Sunday, March 14, 2010

Sick in America Part 3

My reflections:

Stossel looks at the dynamics of "free". And he's right. People will get things they don't need and have no use for if they're free. And that goes for health care, too. As I've said before, my daughter knows people who are in exclusive (if temporary) sexual relationships, who have no suspicions that their partners are cheating on them, but who go for quarterly HIV testing because it's "free". I pointed out to her that the tests are not free -- I'm paying for them with money that's taken out of my paycheck before I ever get to see it. That gave her pause. Free means free, right? But somebody has to pay for it.

And when you need something, but resources are tied up because of the demand for freebies, you wait.
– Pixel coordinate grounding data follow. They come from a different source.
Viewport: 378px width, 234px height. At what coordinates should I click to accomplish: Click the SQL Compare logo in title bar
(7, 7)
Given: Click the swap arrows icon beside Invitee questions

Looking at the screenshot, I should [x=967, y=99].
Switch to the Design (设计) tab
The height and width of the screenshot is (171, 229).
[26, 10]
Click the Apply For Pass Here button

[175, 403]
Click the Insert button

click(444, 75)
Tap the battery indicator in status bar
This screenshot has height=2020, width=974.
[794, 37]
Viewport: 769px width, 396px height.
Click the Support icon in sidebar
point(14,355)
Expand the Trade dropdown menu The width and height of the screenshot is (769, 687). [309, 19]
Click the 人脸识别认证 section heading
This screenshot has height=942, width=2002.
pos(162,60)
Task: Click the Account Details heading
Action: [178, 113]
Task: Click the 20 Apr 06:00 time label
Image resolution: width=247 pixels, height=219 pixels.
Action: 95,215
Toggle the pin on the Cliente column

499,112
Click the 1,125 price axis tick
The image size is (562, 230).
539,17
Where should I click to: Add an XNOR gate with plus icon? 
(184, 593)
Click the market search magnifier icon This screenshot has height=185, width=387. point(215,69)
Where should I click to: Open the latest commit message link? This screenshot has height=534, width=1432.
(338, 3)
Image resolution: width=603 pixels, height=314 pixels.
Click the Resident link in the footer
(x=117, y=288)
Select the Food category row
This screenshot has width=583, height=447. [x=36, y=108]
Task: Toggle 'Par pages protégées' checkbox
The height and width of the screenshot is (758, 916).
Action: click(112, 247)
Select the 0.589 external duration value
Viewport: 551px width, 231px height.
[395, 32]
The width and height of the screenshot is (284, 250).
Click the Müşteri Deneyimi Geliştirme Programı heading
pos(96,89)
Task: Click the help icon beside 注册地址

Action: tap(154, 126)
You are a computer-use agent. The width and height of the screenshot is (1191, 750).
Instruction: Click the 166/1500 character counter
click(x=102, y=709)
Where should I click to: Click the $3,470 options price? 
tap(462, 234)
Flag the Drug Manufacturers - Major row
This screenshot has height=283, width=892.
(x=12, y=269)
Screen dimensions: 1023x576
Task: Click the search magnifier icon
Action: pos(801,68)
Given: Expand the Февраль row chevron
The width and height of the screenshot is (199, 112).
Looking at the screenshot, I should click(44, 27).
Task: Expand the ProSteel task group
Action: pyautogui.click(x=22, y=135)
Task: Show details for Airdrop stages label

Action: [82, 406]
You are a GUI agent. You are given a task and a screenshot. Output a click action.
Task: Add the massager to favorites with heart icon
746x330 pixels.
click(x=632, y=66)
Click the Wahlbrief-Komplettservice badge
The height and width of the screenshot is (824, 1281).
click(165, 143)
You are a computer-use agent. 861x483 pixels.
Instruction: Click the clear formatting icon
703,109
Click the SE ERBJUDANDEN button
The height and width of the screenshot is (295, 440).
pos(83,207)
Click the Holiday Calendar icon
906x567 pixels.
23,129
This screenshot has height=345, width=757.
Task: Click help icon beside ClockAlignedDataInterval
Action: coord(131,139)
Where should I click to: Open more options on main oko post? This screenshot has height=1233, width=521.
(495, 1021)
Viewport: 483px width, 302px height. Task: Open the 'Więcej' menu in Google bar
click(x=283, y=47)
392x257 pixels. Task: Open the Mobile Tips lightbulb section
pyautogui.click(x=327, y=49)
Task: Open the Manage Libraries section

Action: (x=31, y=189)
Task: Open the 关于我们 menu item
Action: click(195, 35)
Stossel addresses Michael Moore's claim that the "free" health care is why Canadian life expectancy is three years longer by pointing out that average life expectancy factors in things like violence (more common in the US than in Canada). I'd also point out that our counting even tiny preemies as live births rather than miscarriages also skews the numbers. Imagine two groups of 100 people. In Group A, the tiny preemie wasn't counted as a live birth. Everybody else lived to be 100. Average life expectancy: 100 years. In Group B, the tiny preemie was counted as a live birth. Group B, simply by counting that baby as a live birth instead of as a miscarriage, has lowered their average life expectancy to 99 years.

Stossel then looks at some individual cases of Canadians desperate for care -- and about the health care that's fast and accessible in Canada: veterinary care.